Trade pacts only level the playing field and allow U.S. companies to do what companies from other countries do - seek the lowest-cost goods and services (Portland's middle isn't holding, May 20).

If companies didn't outsource while other companies do, those with high-cost labor will go out of business, so your job is gone anyway and then some. The answer isn't protectionism, it is exploiting the U.S.'s comparative advantages - people need to seek education and training in jobs that don't collide with low-cost labor.

The United States is the invention engine of the world; we conceive and market and develop. Health care cannot be outsourced. There are ways to get training if you choose, but putting up walls will not hold back the tsunami of low-cost foreign labor - it will only condemn the U.S. to certain abject failure.

Scott Butler

Northwest Portland

Development should pay its own way

Gresham temporarily suspended system development charges (SDC) in order to stimulate development in areas where, otherwise, it is not likely to occur (The city that charges, May 13).

That's not the case with downtown Portland, one of the most vibrant core areas in the country. As Jim Prenty says, 'There's always a lot of people there.'

A clear majority of people have indicated that they want new (or expanding) development to pay its own way rather than forcing existing residents to cover the increased infrastructure costs. SDCs are the best way to do this.

Jim Gardner

Southwest Portland

Penalize companies that go overseas

Please tell me why we continue to give big business tax breaks and incentives to 'locate' here, while they keep and/or send their manufacturing overseas (Portland's middle isn't holding, May 20)?

You can try to blame the situation on labor (organized or not) all you want. The truth of the matter is the out-of-control level of corporate greed.

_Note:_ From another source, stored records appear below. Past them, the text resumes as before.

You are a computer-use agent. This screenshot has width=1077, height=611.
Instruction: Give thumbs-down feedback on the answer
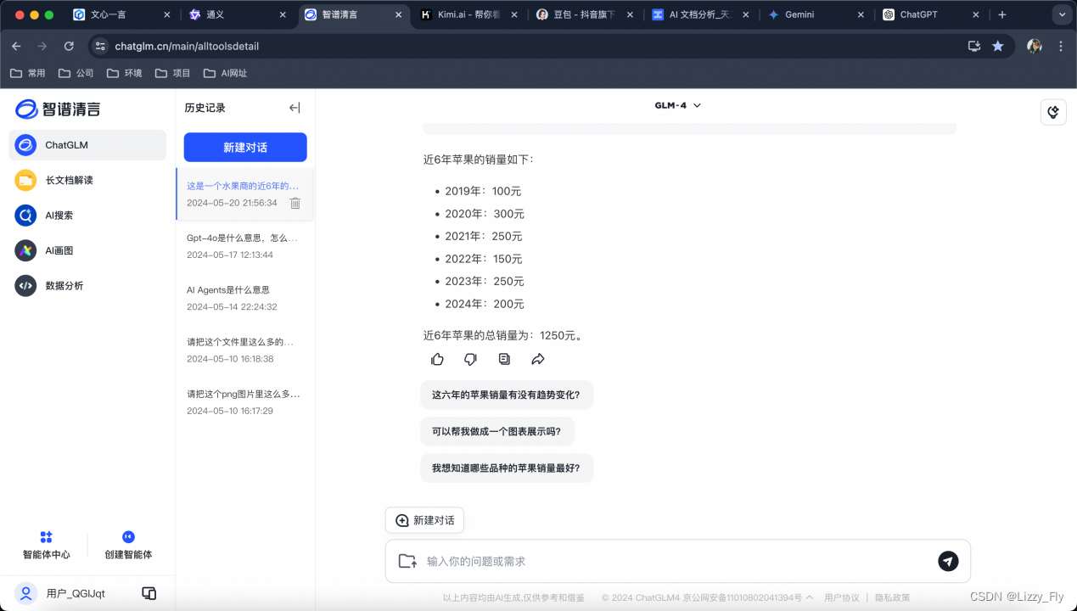[470, 358]
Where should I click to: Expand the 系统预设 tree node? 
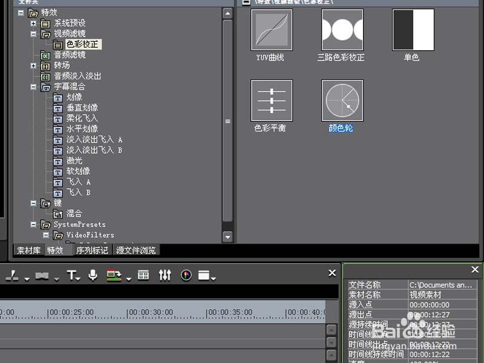[34, 22]
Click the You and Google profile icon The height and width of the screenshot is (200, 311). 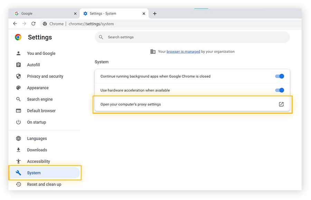[x=18, y=53]
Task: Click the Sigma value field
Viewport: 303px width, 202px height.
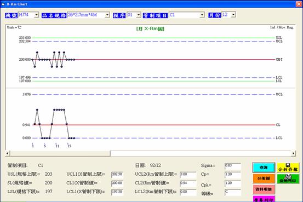Action: [x=233, y=166]
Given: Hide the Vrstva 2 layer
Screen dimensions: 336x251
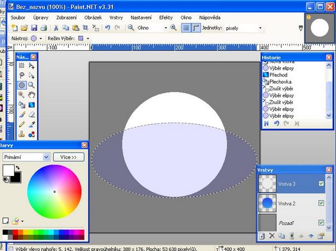Looking at the screenshot, I should click(x=321, y=202).
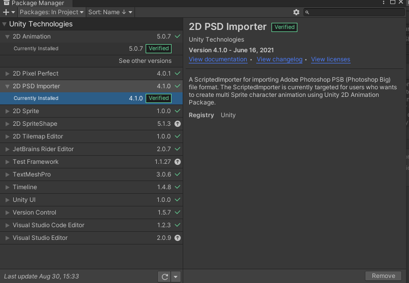Select the Timeline package in list
409x283 pixels.
[x=91, y=187]
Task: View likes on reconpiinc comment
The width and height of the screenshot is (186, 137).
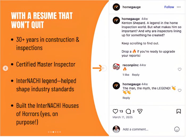Action: click(126, 75)
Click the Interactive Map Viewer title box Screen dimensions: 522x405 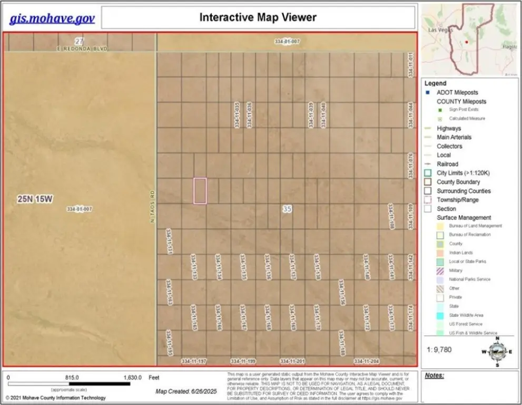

These businesses continue to post billion dollar profits, while laying off (workers) here at home and manufacturing their products abroad.

Here's an idea: How about we penalize U.S. companies for not locating and manufacturing here? The idea they will go out of business is absurd. Their profits may be a tad bit less, but our people will be employed, paying taxes and spending at home.

I know, it'll never work - it simply makes too much sense.